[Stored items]
========================================
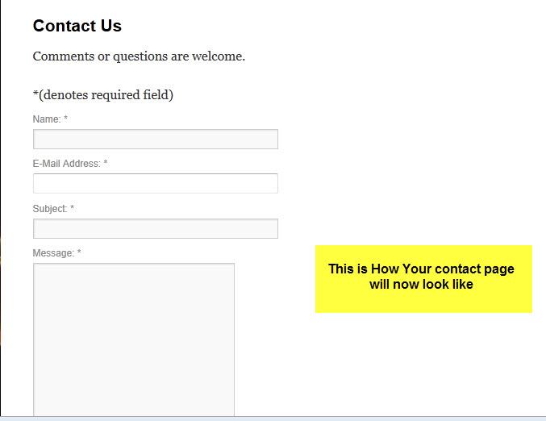Viewport: 546px width, 421px height.
Task: Click the leading asterisk of the required-field note
Action: pos(35,94)
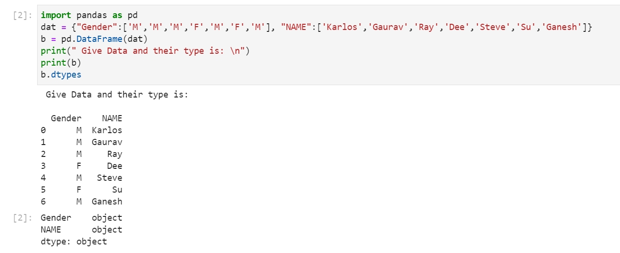
Task: Click the printed "Give Data and their type is:" output
Action: coord(117,95)
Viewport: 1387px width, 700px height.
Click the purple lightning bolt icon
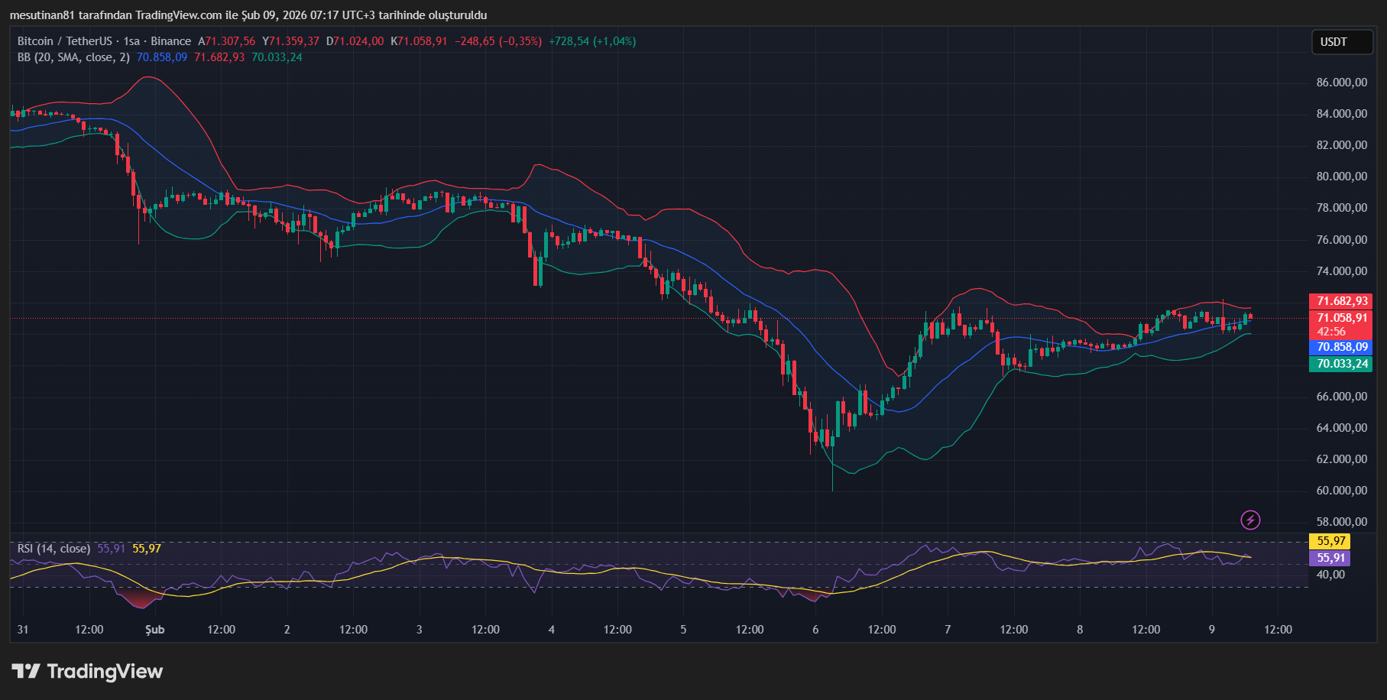pyautogui.click(x=1249, y=520)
========================================
• **ASSIGNMENT**: Copy the final stretch of lines, starting at the one that holds "Viewport: 1387px width, 700px height." and ending at the last line of the data, exactly; omit pictures.

• **FINISHED TASK**:
Viewport: 1387px width, 700px height.
Click the purple lightning bolt icon
pyautogui.click(x=1249, y=520)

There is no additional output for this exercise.